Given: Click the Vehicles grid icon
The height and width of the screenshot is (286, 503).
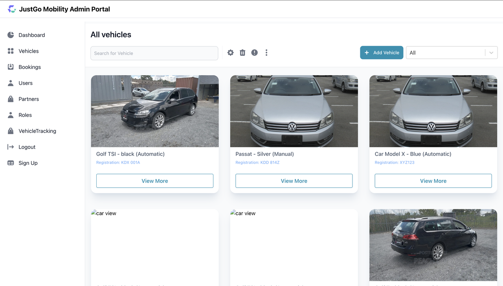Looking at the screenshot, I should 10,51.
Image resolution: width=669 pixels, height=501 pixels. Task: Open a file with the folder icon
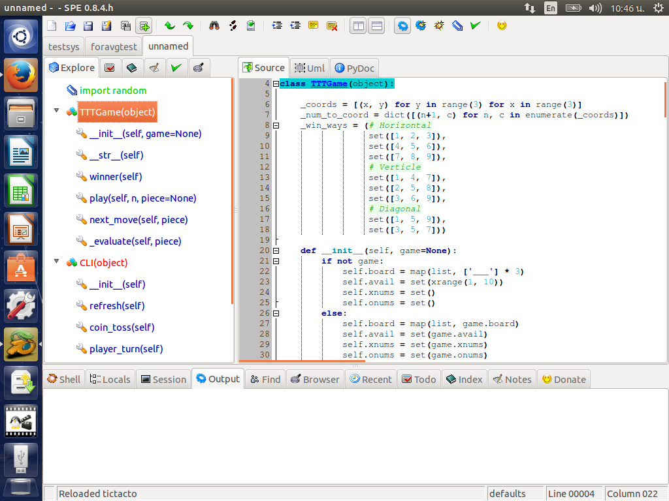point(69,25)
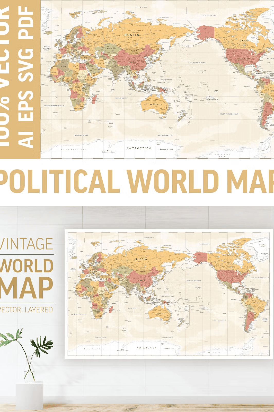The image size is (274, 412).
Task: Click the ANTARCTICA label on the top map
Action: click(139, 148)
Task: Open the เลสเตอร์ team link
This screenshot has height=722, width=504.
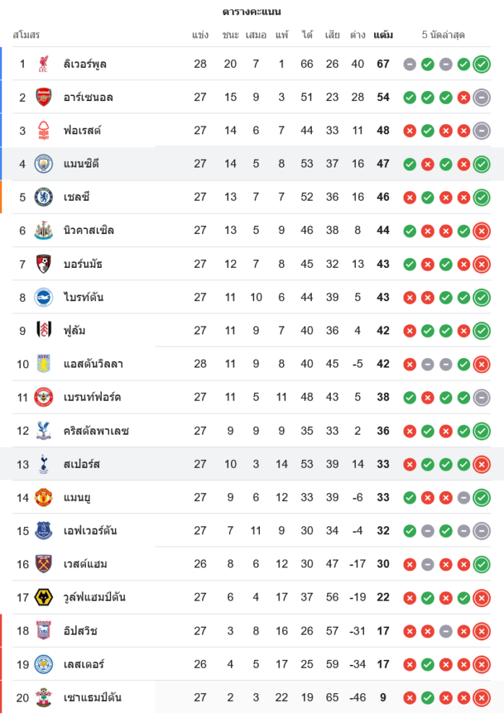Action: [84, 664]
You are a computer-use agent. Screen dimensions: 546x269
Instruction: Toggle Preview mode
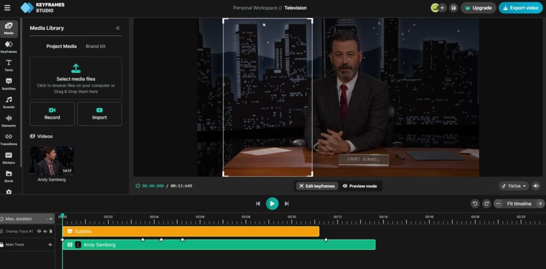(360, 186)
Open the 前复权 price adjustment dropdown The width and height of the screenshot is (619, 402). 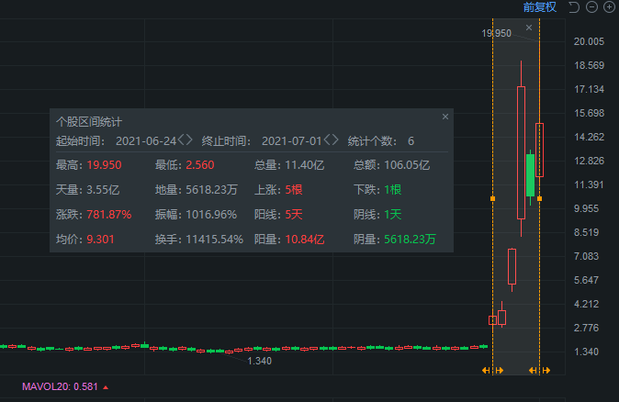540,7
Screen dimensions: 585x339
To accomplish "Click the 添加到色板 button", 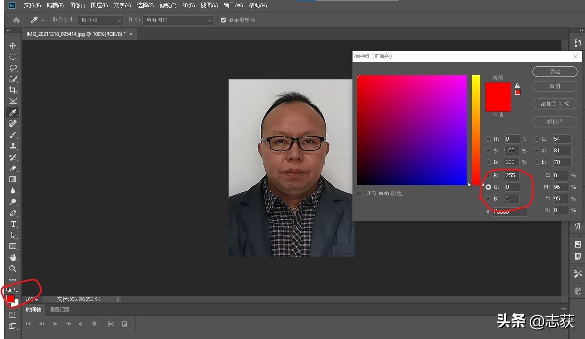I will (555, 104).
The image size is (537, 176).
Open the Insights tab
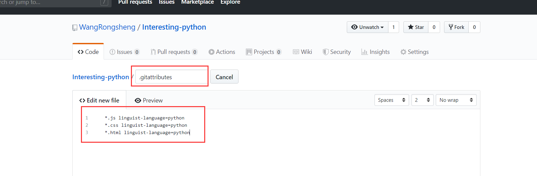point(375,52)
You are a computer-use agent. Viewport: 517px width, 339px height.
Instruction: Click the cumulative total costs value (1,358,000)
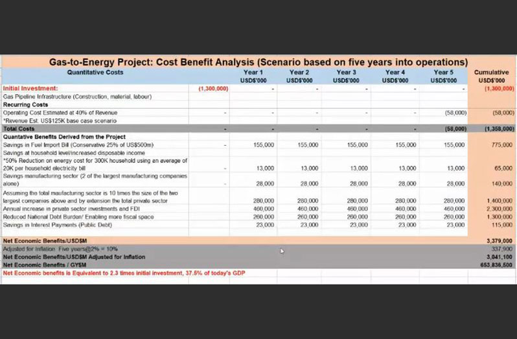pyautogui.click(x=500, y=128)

-- -- --

## Your goal
Exactly how many lines of the data above hold the word "computer"? The number is the whole answer.

## Answer below
2